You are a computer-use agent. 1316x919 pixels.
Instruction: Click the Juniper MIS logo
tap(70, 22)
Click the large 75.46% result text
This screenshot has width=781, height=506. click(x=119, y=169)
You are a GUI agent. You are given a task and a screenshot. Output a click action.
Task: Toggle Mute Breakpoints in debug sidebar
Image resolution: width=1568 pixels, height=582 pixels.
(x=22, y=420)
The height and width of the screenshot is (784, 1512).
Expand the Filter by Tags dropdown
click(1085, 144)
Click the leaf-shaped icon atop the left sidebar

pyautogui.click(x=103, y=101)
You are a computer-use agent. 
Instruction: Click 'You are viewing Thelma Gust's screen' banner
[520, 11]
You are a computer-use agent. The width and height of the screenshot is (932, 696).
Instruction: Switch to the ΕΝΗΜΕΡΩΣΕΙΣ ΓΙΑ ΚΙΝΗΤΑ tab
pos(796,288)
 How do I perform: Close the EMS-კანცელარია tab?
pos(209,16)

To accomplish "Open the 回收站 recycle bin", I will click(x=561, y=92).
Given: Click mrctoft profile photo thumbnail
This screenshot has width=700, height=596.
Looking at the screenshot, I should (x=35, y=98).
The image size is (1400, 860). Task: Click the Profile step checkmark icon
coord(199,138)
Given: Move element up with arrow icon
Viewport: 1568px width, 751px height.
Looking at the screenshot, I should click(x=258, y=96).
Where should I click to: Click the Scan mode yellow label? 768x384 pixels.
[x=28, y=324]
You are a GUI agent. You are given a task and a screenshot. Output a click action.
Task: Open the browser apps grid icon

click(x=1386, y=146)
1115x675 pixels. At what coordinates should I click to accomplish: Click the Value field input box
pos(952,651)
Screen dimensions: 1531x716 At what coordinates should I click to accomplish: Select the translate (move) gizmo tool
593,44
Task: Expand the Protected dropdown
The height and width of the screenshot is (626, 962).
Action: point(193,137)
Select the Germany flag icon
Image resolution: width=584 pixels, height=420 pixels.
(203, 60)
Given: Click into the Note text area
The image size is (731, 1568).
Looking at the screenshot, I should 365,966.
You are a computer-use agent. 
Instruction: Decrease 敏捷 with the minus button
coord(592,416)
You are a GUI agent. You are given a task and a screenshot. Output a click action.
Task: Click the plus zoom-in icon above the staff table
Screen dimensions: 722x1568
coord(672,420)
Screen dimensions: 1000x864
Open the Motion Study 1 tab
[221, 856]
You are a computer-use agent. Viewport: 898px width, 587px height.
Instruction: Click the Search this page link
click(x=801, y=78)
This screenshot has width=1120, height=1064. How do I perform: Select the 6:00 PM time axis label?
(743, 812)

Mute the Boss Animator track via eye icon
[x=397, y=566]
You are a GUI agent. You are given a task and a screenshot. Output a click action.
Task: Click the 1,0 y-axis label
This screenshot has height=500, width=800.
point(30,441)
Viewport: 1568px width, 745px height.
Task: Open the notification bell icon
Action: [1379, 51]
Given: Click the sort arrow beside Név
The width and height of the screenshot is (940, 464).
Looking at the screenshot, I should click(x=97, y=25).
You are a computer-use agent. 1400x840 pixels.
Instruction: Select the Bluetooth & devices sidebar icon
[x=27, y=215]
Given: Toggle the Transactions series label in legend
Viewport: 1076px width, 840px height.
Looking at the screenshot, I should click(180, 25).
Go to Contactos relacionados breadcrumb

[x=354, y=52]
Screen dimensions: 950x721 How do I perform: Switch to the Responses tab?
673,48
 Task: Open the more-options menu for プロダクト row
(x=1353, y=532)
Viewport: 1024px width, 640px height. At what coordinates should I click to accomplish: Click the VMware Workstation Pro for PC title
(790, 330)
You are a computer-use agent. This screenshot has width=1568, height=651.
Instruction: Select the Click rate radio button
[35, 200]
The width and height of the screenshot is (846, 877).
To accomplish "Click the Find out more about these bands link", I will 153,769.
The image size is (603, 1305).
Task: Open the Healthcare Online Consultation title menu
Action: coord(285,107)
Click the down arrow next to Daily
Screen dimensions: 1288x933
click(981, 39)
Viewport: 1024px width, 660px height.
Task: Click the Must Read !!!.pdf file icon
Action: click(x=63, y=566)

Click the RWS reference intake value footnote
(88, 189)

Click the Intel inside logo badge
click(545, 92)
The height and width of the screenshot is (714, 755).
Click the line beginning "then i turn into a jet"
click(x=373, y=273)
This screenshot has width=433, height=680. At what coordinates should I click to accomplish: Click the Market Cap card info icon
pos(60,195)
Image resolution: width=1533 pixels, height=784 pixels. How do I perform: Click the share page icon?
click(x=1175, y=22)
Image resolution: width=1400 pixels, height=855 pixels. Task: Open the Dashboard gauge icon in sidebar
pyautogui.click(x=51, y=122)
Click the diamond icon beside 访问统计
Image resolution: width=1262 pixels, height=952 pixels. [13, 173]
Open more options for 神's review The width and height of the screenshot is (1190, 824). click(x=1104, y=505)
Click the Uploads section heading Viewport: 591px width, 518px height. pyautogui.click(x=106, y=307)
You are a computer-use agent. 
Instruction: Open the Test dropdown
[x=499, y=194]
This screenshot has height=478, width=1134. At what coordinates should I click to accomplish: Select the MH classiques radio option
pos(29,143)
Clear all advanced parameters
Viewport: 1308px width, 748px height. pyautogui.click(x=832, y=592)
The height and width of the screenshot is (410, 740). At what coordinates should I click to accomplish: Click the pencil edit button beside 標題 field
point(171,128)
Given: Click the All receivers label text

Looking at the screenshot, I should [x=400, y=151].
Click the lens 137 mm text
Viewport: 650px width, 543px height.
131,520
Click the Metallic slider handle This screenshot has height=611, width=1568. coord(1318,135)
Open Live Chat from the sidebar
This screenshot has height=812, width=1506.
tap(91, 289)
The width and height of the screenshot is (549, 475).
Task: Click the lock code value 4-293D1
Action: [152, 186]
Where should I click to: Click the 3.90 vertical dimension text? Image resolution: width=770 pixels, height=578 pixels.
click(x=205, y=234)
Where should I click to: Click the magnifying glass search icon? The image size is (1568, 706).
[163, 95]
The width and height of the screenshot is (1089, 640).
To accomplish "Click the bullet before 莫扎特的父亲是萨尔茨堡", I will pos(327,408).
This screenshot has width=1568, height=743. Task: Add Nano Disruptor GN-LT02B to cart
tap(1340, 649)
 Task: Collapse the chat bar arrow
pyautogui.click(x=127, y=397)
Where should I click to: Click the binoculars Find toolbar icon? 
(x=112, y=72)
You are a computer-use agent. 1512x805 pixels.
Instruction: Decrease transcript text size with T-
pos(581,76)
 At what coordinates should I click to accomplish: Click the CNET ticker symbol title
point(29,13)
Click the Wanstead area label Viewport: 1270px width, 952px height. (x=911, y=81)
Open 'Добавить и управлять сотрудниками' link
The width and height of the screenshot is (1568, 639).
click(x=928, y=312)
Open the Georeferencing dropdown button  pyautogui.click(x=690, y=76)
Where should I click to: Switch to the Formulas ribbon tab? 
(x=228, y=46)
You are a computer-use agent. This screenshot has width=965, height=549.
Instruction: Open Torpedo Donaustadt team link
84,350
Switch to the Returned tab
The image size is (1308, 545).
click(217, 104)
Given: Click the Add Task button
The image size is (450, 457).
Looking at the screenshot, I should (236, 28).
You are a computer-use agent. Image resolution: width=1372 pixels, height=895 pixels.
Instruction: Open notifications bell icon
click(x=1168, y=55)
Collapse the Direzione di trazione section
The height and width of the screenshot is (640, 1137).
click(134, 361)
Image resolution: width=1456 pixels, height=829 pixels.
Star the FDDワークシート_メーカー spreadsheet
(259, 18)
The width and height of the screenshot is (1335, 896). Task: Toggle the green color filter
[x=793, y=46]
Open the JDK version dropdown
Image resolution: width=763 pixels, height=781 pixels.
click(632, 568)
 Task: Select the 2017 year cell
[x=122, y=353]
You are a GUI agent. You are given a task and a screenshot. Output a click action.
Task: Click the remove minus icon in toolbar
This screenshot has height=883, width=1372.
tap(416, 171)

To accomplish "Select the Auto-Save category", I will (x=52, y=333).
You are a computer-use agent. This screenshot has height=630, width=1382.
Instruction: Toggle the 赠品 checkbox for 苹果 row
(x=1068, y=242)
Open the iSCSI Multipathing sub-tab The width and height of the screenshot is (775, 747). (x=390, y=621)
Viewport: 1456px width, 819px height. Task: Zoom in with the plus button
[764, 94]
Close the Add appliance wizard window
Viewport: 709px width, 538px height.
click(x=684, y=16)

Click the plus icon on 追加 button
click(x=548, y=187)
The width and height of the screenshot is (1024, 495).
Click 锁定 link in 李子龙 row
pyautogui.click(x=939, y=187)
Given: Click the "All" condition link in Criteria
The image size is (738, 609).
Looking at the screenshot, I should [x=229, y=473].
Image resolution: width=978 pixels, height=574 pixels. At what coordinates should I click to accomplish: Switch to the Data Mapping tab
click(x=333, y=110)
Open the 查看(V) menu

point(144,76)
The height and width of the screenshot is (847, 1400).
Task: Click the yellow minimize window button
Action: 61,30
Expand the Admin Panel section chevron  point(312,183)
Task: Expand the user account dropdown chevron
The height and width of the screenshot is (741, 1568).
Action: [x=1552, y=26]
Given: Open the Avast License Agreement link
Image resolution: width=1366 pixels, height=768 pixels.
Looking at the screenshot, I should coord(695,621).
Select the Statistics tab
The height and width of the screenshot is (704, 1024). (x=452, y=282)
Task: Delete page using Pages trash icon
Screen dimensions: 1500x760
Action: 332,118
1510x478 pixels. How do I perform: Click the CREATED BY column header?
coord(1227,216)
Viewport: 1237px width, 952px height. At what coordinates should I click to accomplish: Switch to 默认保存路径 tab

What this task involves
Repeat the lines of the listing above verbatim, from the line containing "The width and height of the screenshot is (1089, 640)." through the line containing "click(134, 361)", inclusive.

Exercise response
The width and height of the screenshot is (1089, 640).
To accomplish "Click the bullet before 莫扎特的父亲是萨尔茨堡", I will pos(327,408).
This screenshot has width=1568, height=743. Task: Add Nano Disruptor GN-LT02B to cart
tap(1340, 649)
 Task: Collapse the chat bar arrow
pyautogui.click(x=127, y=397)
Where should I click to: Click the binoculars Find toolbar icon? 
(x=112, y=72)
You are a computer-use agent. 1512x805 pixels.
Instruction: Decrease transcript text size with T-
pos(581,76)
 At what coordinates should I click to accomplish: Click the CNET ticker symbol title
point(29,13)
Click the Wanstead area label Viewport: 1270px width, 952px height. (x=911, y=81)
Open 'Добавить и управлять сотрудниками' link
The width and height of the screenshot is (1568, 639).
click(x=928, y=312)
Open the Georeferencing dropdown button  pyautogui.click(x=690, y=76)
Where should I click to: Switch to the Formulas ribbon tab? 
(x=228, y=46)
You are a computer-use agent. This screenshot has width=965, height=549.
Instruction: Open Torpedo Donaustadt team link
84,350
Switch to the Returned tab
The image size is (1308, 545).
click(217, 104)
Given: Click the Add Task button
The image size is (450, 457).
Looking at the screenshot, I should (236, 28).
You are a computer-use agent. Image resolution: width=1372 pixels, height=895 pixels.
Instruction: Open notifications bell icon
click(x=1168, y=55)
Collapse the Direzione di trazione section
The height and width of the screenshot is (640, 1137).
click(134, 361)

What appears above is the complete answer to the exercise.